:: WRITTEN REQUEST ::
Put every line of the records below into a Markdown table with two columns, Row and Line. Number the rows in order and leave out blank lines.

:: RECORD LIST ::
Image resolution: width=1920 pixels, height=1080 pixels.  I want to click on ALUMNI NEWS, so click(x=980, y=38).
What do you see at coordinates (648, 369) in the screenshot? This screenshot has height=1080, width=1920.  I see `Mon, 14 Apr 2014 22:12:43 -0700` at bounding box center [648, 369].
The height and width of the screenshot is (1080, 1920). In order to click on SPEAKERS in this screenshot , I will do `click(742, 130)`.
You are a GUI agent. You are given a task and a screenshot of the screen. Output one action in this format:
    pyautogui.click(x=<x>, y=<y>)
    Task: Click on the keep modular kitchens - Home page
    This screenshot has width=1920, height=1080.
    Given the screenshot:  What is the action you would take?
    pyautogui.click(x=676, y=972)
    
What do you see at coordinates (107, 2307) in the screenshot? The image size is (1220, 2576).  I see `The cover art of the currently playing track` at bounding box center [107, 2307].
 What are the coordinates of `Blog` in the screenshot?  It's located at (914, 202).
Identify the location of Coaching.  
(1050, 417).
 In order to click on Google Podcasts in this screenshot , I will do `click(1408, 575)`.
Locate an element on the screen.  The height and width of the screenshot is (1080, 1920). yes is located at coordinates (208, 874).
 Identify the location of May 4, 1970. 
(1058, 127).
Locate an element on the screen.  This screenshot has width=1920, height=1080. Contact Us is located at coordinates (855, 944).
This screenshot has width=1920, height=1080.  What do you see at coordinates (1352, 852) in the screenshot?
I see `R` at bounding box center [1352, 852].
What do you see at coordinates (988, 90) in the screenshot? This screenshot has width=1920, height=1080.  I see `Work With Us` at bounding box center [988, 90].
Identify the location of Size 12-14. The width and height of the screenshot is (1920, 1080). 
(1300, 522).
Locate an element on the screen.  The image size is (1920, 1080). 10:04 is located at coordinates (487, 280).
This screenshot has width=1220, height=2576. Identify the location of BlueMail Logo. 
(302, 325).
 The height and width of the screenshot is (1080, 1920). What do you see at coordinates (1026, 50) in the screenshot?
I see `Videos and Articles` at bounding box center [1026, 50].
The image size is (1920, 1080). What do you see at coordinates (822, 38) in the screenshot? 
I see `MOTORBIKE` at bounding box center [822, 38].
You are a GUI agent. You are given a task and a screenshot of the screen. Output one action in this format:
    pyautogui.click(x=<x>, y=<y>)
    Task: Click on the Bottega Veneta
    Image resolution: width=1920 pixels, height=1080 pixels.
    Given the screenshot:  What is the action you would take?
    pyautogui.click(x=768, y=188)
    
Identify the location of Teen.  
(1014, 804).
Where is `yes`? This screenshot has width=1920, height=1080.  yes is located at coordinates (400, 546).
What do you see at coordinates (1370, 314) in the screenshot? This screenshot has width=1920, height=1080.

:: SOLUTION FOR THIS PROBLEM ::
| Row | Line |
|---|---|
| 1 | Image resolution: width=1920 pixels, height=1080 pixels.  I want to click on ALUMNI NEWS, so click(x=980, y=38). |
| 2 | What do you see at coordinates (648, 369) in the screenshot? This screenshot has height=1080, width=1920.  I see `Mon, 14 Apr 2014 22:12:43 -0700` at bounding box center [648, 369]. |
| 3 | The height and width of the screenshot is (1080, 1920). In order to click on SPEAKERS in this screenshot , I will do `click(742, 130)`. |
| 4 | You are a GUI agent. You are given a task and a screenshot of the screen. Output one action in this format: |
| 5 |     pyautogui.click(x=<x>, y=<y>) |
| 6 |     Task: Click on the keep modular kitchens - Home page |
| 7 |     This screenshot has width=1920, height=1080. |
| 8 |     Given the screenshot:  What is the action you would take? |
| 9 |     pyautogui.click(x=676, y=972) |
| 10 | What do you see at coordinates (107, 2307) in the screenshot? The image size is (1220, 2576).  I see `The cover art of the currently playing track` at bounding box center [107, 2307]. |
| 11 |  What are the coordinates of `Blog` in the screenshot?  It's located at (914, 202). |
| 12 | Identify the location of Coaching.   |
| 13 | (1050, 417). |
| 14 |  In order to click on Google Podcasts in this screenshot , I will do `click(1408, 575)`. |
| 15 | Locate an element on the screen.  The height and width of the screenshot is (1080, 1920). yes is located at coordinates (208, 874). |
| 16 |  Identify the location of May 4, 1970.  |
| 17 | (1058, 127). |
| 18 | Locate an element on the screen.  This screenshot has width=1920, height=1080. Contact Us is located at coordinates (855, 944). |
| 19 | This screenshot has width=1920, height=1080.  What do you see at coordinates (1352, 852) in the screenshot? |
| 20 | I see `R` at bounding box center [1352, 852]. |
| 21 | What do you see at coordinates (988, 90) in the screenshot? This screenshot has width=1920, height=1080.  I see `Work With Us` at bounding box center [988, 90]. |
| 22 | Identify the location of Size 12-14. The width and height of the screenshot is (1920, 1080).  |
| 23 | (1300, 522). |
| 24 | Locate an element on the screen.  The image size is (1920, 1080). 10:04 is located at coordinates (487, 280). |
| 25 | This screenshot has width=1220, height=2576. Identify the location of BlueMail Logo.  |
| 26 | (302, 325). |
| 27 |  The height and width of the screenshot is (1080, 1920). What do you see at coordinates (1026, 50) in the screenshot? |
| 28 | I see `Videos and Articles` at bounding box center [1026, 50]. |
| 29 | The image size is (1920, 1080). What do you see at coordinates (822, 38) in the screenshot?  |
| 30 | I see `MOTORBIKE` at bounding box center [822, 38]. |
| 31 | You are a GUI agent. You are given a task and a screenshot of the screen. Output one action in this format: |
| 32 |     pyautogui.click(x=<x>, y=<y>) |
| 33 |     Task: Click on the Bottega Veneta |
| 34 |     Image resolution: width=1920 pixels, height=1080 pixels. |
| 35 |     Given the screenshot:  What is the action you would take? |
| 36 |     pyautogui.click(x=768, y=188) |
| 37 | Identify the location of Teen.   |
| 38 | (1014, 804). |
| 39 | Where is `yes`? This screenshot has width=1920, height=1080.  yes is located at coordinates (400, 546). |
| 40 | What do you see at coordinates (1370, 314) in the screenshot? This screenshot has width=1920, height=1080. |